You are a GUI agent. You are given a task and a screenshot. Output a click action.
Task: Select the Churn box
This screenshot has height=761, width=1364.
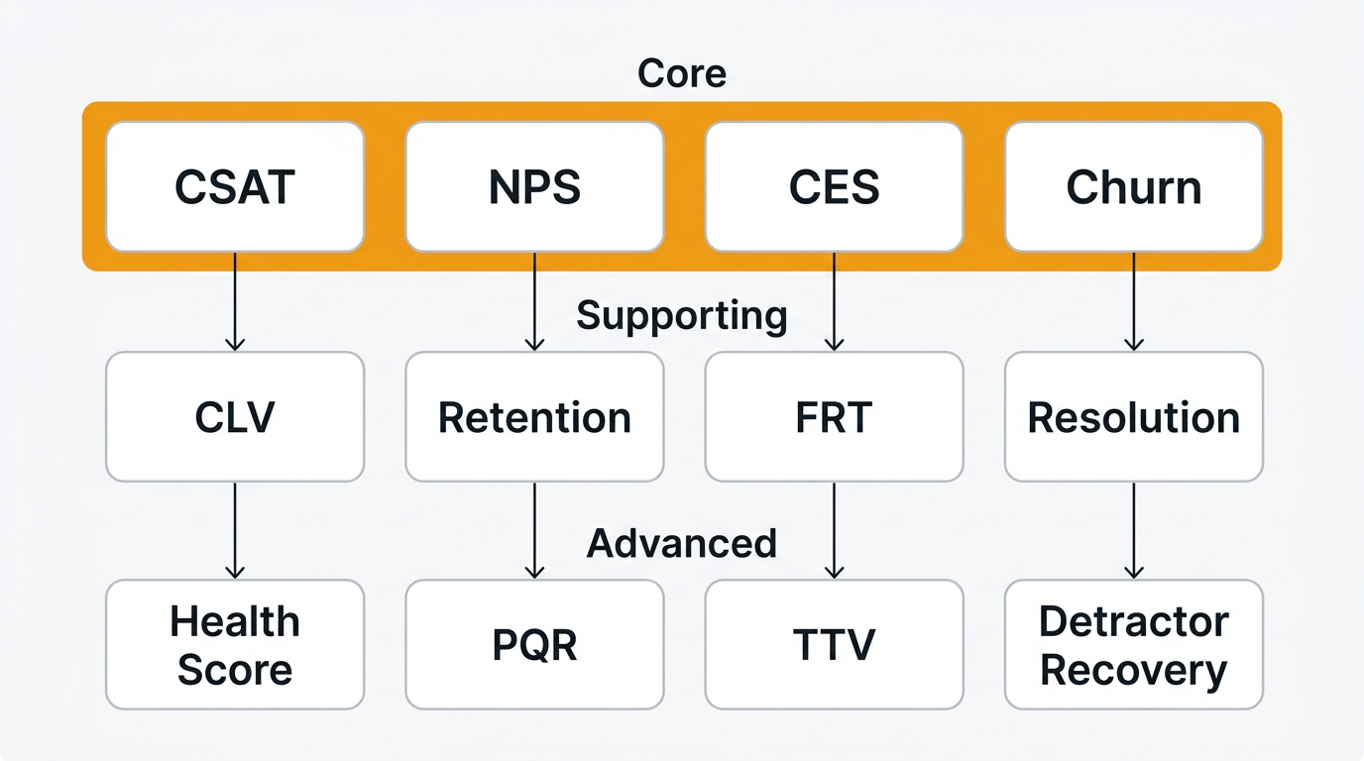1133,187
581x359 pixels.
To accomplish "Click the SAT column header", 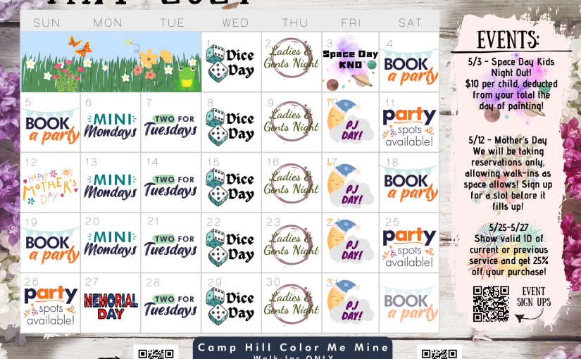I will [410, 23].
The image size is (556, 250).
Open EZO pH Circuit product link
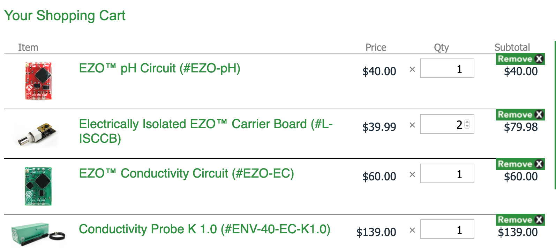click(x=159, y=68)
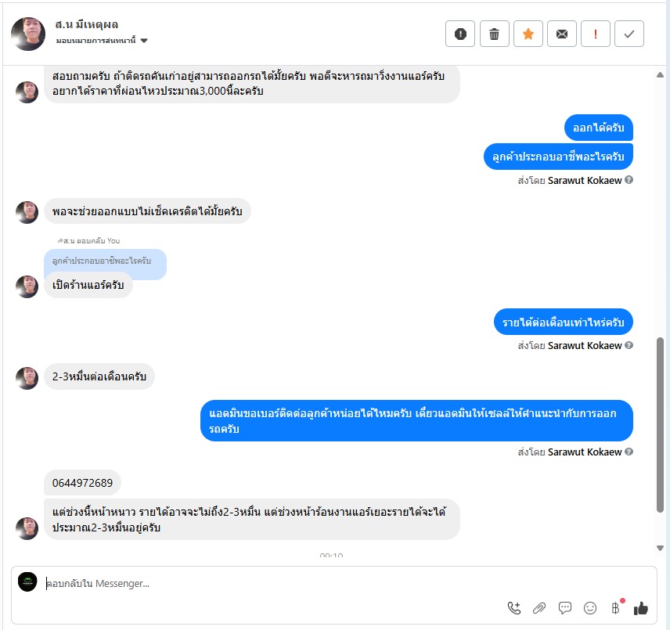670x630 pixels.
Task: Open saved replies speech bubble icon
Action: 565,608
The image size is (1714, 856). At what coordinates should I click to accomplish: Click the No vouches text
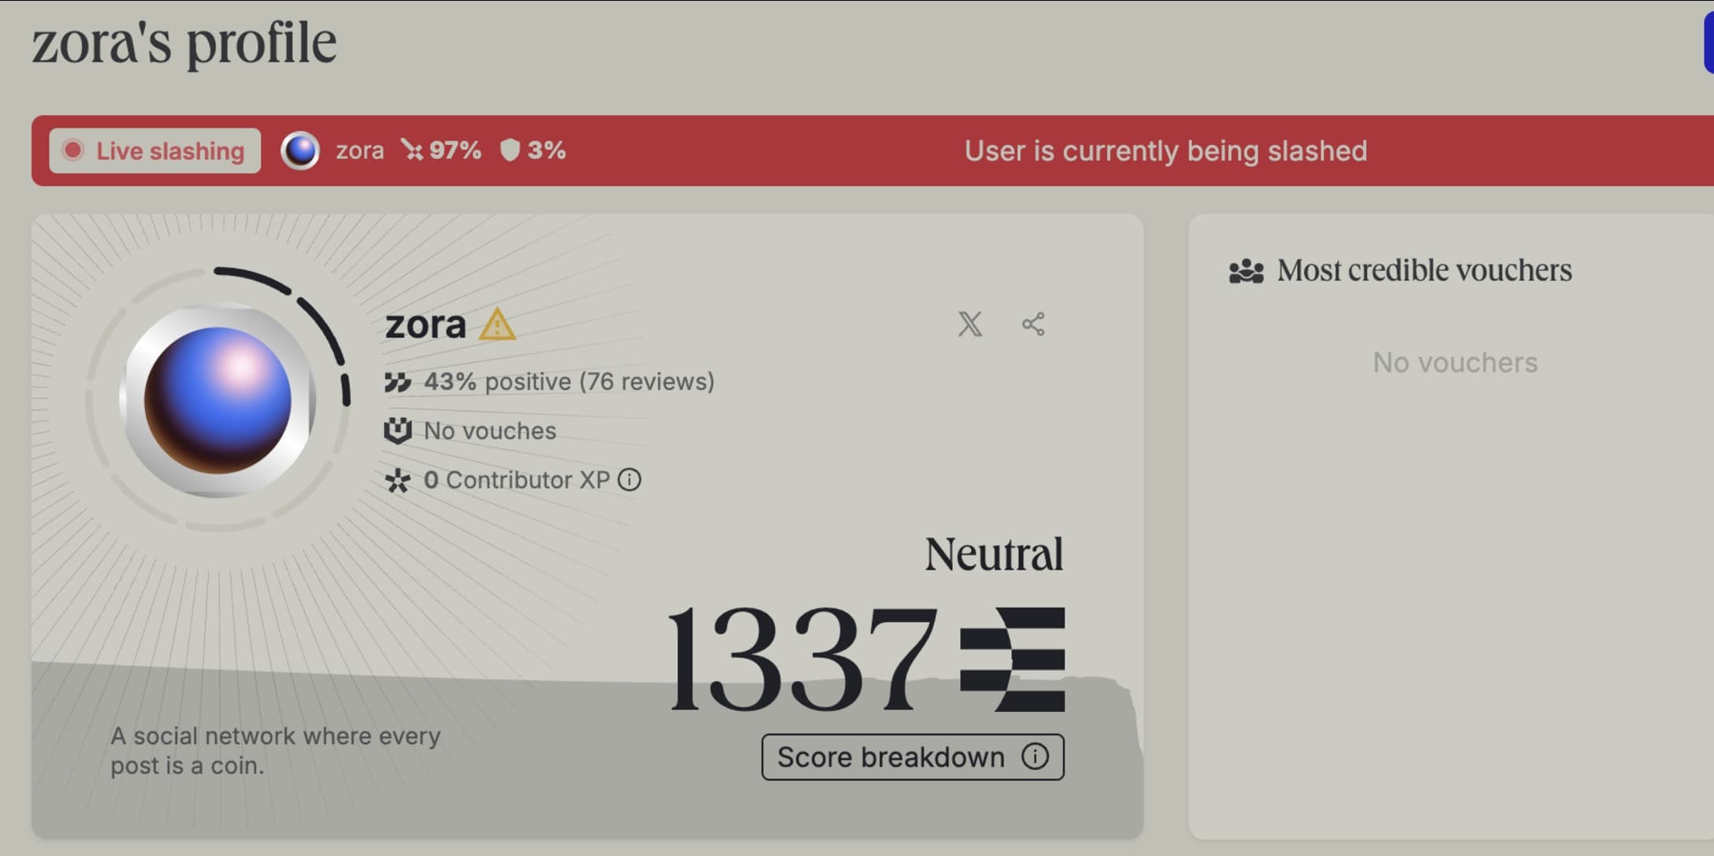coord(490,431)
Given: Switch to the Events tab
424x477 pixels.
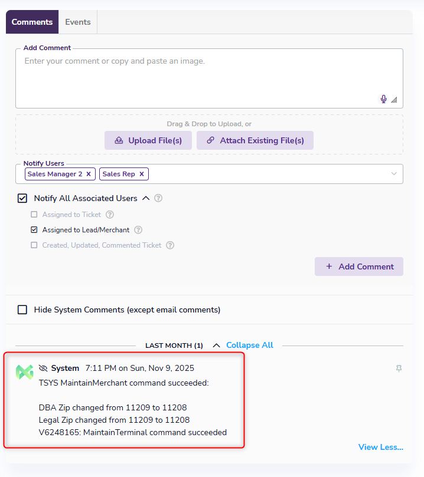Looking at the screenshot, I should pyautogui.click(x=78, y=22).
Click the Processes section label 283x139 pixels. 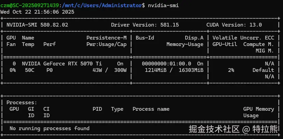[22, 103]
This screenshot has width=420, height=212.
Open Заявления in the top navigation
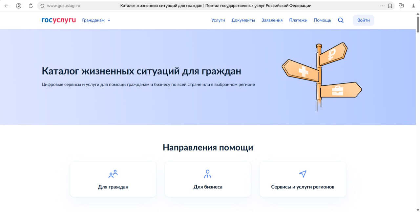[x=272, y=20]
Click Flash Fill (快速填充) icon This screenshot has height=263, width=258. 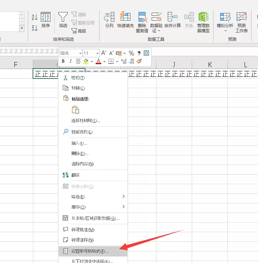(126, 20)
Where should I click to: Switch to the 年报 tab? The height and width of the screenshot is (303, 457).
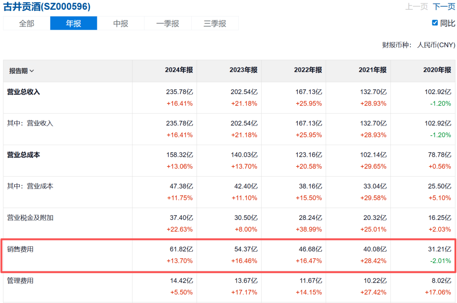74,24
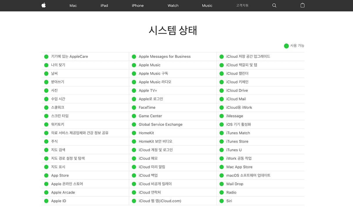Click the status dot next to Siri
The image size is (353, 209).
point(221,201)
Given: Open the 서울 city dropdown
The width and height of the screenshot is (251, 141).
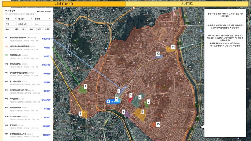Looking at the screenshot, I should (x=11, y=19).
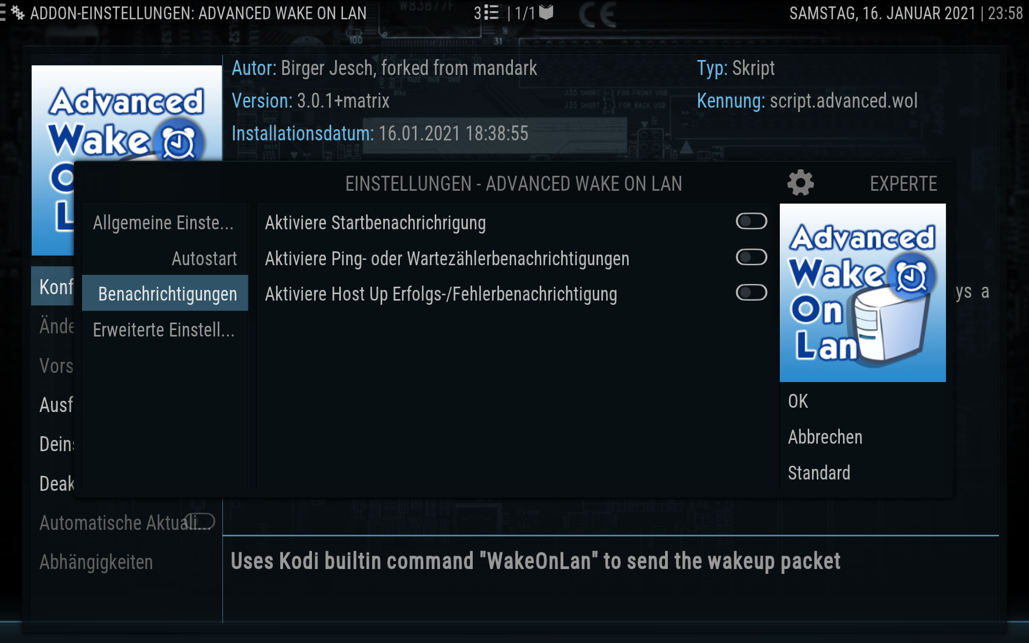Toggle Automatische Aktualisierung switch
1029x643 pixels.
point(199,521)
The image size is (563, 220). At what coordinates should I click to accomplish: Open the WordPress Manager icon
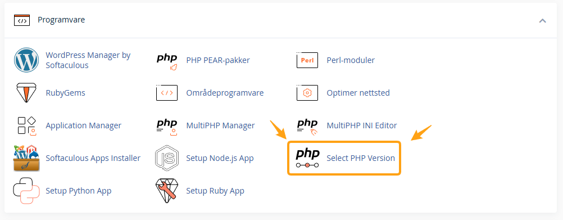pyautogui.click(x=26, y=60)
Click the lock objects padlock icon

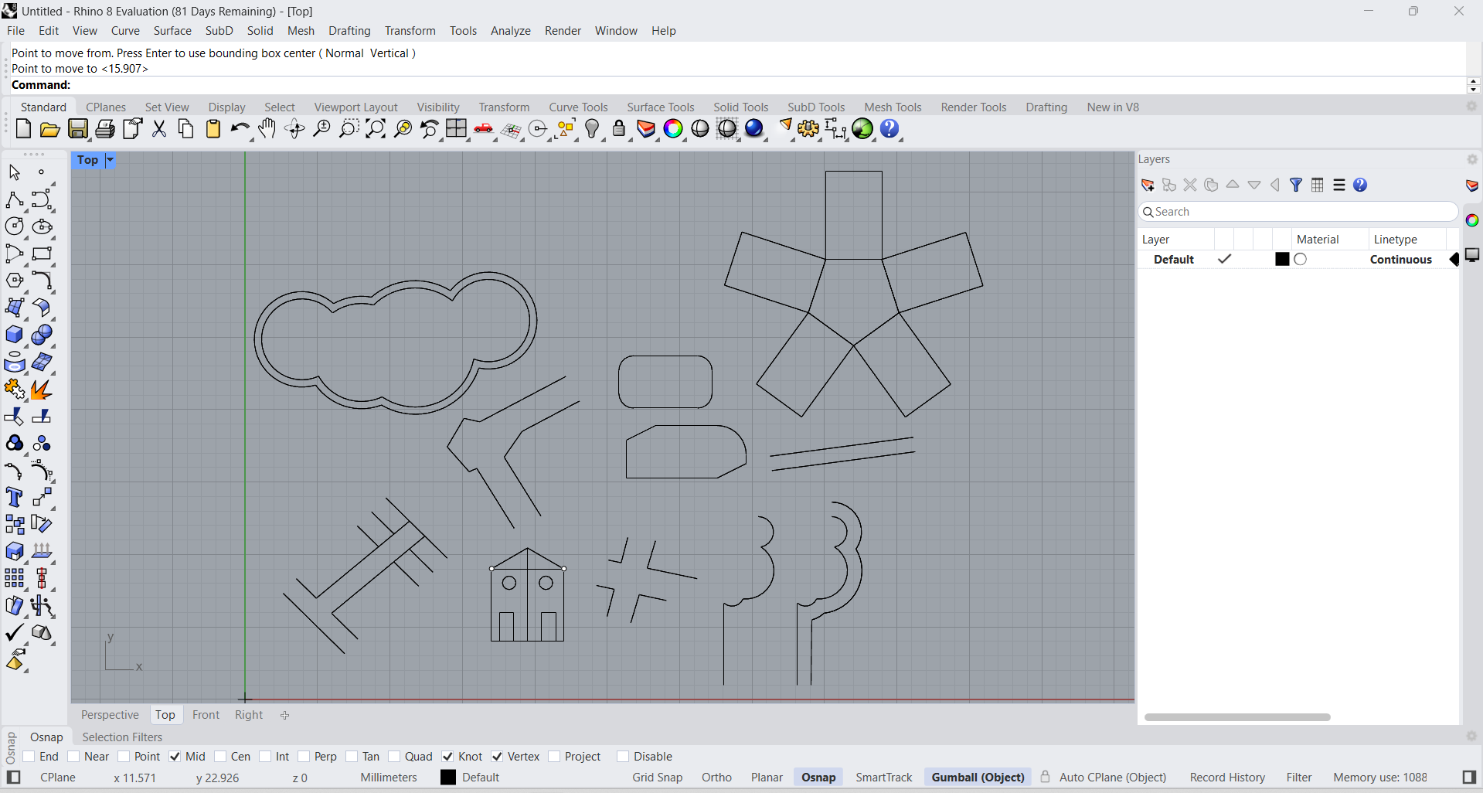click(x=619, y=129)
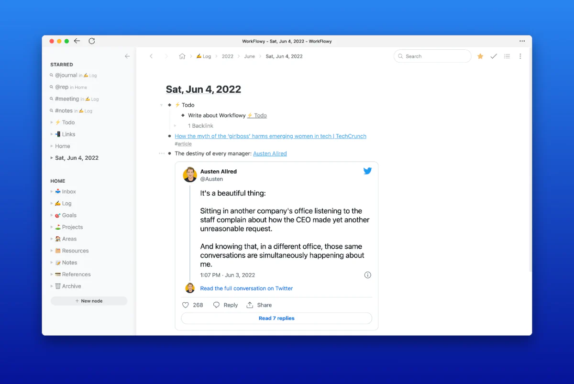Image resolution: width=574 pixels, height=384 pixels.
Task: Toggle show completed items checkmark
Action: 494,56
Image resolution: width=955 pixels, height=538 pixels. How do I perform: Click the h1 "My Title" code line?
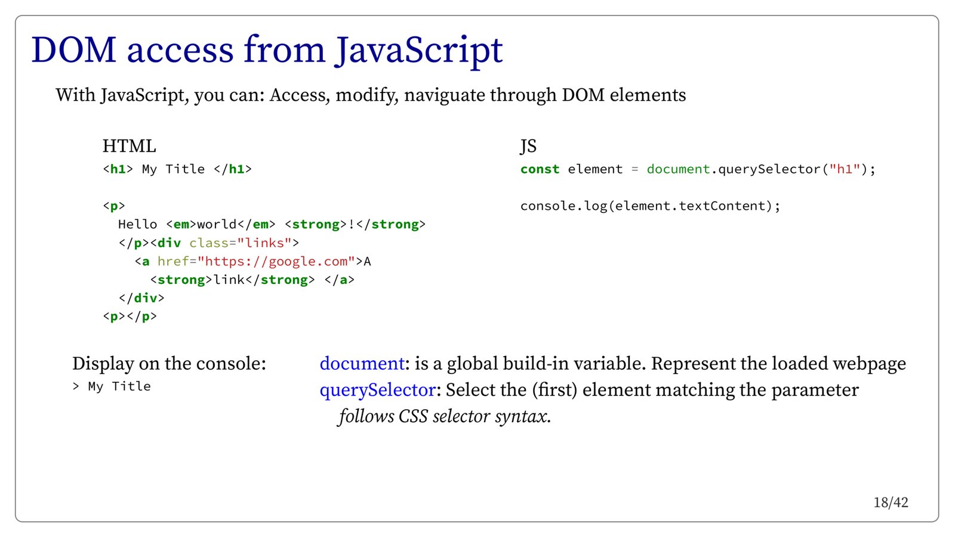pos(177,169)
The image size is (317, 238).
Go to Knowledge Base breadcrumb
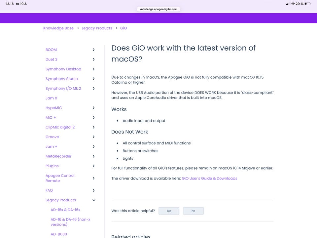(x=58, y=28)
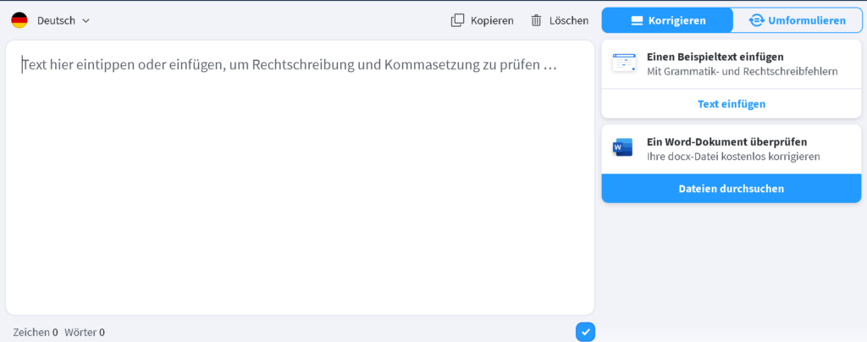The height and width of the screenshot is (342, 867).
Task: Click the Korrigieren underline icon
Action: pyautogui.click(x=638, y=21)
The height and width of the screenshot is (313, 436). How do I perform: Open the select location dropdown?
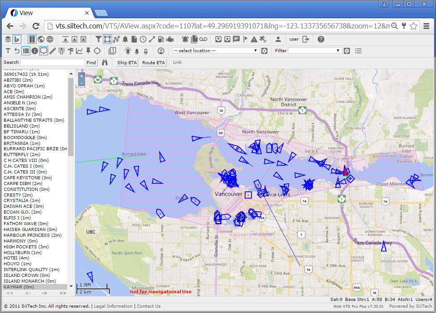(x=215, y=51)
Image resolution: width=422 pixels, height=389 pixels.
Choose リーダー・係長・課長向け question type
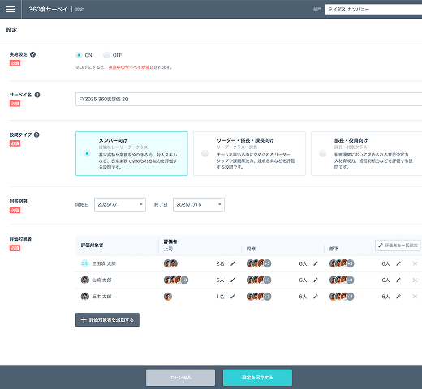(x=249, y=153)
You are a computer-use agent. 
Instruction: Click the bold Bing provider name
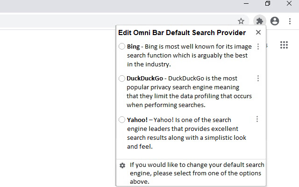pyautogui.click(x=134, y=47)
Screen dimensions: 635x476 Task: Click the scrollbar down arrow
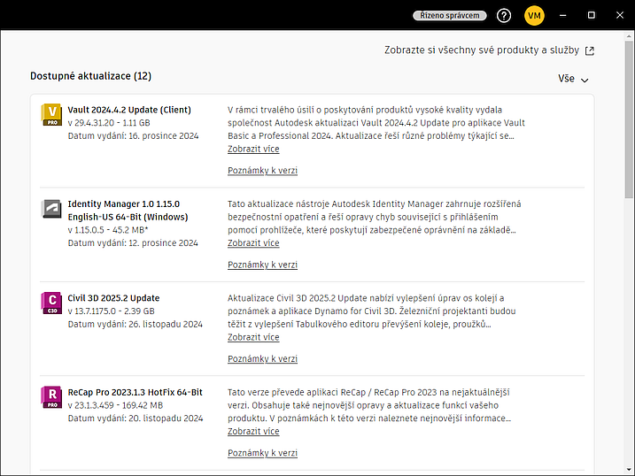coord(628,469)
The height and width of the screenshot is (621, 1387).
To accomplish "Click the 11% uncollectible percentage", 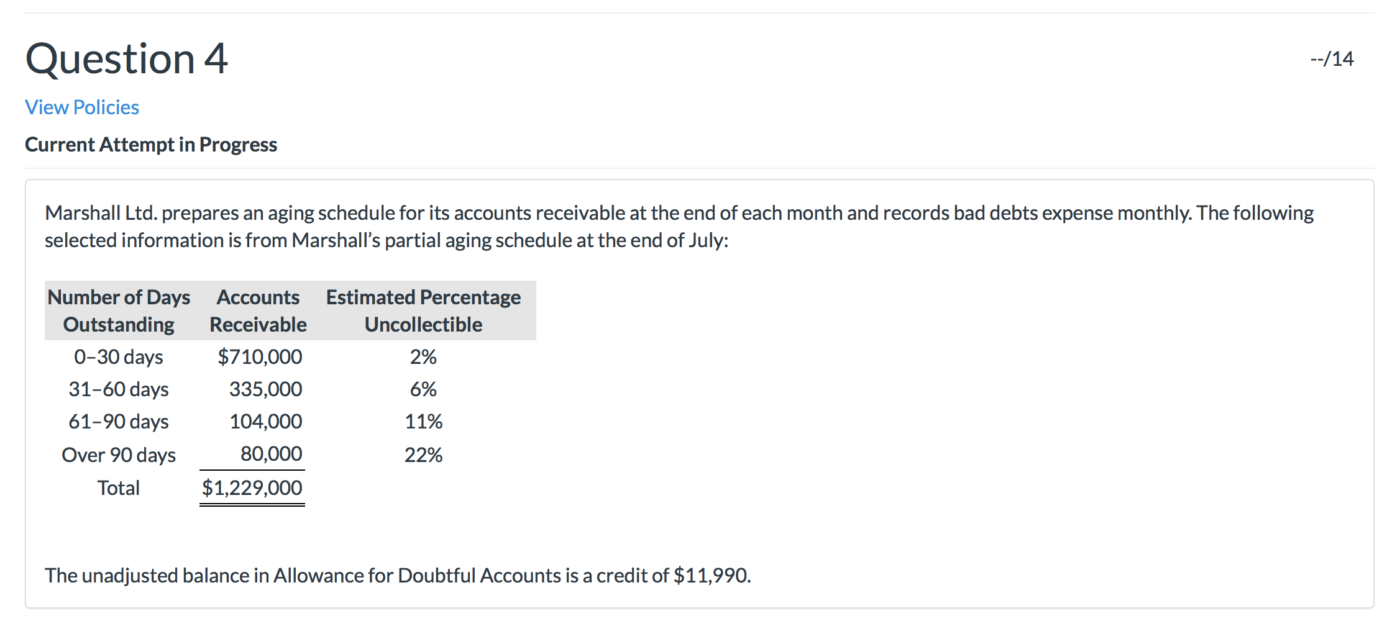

* EXERCISE PROMPT
Show every line of the material that includes the string "agent".

* YOUR SOLUTION
You are a GUI agent. You are given a task and a screenshot. Output a click action.
You are a computer-use agent. 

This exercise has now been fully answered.